Lay out only the entries from the line with "Collapse the Description section" to the line with "click(x=105, y=50)" as a two-column CSV headed instruction and answer. Give one row per entry, with each field in quotation marks and any line breaks replaced by spaces.

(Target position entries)
◆ ◆ ◆ ◆

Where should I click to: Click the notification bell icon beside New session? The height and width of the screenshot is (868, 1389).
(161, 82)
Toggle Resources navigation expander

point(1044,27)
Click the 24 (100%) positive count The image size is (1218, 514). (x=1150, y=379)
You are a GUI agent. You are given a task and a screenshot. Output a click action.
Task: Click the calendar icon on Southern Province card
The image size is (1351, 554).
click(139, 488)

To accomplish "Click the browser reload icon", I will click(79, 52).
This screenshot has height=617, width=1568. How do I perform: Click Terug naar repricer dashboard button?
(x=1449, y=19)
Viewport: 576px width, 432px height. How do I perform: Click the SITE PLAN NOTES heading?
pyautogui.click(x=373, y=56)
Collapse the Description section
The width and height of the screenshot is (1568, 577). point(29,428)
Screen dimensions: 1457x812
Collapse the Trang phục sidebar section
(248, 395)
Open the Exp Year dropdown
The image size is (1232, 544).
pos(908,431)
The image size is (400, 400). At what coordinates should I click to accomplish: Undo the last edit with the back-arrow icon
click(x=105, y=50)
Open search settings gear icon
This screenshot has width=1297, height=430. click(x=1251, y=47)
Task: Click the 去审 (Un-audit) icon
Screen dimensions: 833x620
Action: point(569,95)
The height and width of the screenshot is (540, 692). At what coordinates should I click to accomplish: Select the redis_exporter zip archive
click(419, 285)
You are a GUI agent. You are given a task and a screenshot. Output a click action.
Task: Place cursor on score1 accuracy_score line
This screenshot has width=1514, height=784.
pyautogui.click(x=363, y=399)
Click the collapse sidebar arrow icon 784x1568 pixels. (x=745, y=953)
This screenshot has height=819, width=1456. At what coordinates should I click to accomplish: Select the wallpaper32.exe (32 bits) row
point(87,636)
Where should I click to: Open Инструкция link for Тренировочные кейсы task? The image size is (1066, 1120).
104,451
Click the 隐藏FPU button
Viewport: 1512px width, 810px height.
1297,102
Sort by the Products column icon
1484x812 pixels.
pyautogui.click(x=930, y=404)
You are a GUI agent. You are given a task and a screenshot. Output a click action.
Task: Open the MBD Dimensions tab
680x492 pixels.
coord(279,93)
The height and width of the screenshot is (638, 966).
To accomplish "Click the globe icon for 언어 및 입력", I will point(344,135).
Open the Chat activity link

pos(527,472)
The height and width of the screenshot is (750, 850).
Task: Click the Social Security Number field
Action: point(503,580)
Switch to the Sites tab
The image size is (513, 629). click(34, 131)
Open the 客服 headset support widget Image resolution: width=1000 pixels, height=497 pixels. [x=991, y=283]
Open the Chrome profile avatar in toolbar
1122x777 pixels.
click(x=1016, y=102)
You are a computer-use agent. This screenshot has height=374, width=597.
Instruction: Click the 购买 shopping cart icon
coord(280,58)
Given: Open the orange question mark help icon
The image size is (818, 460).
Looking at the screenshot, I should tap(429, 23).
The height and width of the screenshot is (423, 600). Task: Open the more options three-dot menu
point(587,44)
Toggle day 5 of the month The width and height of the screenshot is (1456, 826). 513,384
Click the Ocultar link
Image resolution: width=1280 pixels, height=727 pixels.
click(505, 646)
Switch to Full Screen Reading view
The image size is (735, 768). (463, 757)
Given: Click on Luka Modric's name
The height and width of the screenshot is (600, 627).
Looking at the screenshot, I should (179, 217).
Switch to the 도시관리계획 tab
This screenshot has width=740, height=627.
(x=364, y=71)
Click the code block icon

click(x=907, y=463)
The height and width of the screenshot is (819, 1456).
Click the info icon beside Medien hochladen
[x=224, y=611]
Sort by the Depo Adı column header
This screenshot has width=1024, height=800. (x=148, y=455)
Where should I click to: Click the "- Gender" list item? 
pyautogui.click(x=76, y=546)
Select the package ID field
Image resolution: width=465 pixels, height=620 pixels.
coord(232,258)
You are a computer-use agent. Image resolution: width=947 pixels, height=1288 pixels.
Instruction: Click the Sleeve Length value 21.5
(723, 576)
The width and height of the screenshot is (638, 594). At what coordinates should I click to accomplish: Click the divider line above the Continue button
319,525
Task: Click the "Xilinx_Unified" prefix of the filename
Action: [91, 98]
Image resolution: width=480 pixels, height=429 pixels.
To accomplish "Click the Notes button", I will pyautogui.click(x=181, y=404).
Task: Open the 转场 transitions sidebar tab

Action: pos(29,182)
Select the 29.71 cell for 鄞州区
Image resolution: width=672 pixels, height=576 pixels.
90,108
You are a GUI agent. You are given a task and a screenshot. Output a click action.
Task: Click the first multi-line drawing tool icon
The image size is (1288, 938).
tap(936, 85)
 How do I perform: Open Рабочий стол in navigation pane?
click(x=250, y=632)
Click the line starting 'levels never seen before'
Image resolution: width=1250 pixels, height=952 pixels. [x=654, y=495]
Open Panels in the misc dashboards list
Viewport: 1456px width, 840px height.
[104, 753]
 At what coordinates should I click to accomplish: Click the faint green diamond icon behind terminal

◆ ◆ ◆ ◆

▶ **In response**
instruction,answer
"Collapse the Description section","The width and height of the screenshot is (1568, 577). point(29,428)"
"Screen dimensions: 1457x812 Collapse the Trang phục sidebar section","(248, 395)"
"Open the Exp Year dropdown The image size is (1232, 544).","pos(908,431)"
"The image size is (400, 400). At what coordinates should I click to accomplish: Undo the last edit with the back-arrow icon","click(x=105, y=50)"